### Extracted data
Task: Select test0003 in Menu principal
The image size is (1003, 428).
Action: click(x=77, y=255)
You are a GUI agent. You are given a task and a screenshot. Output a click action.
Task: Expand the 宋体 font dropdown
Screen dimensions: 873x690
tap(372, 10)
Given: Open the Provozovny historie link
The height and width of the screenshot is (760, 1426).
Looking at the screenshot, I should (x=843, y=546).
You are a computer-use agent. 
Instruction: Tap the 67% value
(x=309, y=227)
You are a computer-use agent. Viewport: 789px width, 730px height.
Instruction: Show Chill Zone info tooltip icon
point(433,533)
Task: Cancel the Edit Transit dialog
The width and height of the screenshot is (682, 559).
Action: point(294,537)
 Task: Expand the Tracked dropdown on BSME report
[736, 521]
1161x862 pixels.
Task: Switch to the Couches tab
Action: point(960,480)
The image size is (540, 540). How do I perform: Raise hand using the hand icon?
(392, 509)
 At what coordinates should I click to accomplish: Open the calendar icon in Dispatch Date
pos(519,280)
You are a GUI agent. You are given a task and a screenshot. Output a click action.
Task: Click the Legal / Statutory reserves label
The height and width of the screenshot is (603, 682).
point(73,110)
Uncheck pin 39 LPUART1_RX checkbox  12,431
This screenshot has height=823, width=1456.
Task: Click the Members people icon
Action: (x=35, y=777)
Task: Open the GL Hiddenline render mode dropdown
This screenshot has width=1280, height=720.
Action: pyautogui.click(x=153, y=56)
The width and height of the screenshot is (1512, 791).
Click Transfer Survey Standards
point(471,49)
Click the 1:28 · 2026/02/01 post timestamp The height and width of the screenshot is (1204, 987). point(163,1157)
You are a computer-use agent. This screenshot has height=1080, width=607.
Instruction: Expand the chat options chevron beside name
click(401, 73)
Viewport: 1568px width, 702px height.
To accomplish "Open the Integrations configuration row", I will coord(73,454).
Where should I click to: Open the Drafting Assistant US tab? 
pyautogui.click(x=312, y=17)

### What is needed
Look through the material above for the word "computer" and copy every line that has it.

### Worked solution
You are a computer-use agent. 
You are a computer-use agent. Viewport: 789px width, 730px height.
You are a computer-use agent. This screenshot has height=1080, width=607.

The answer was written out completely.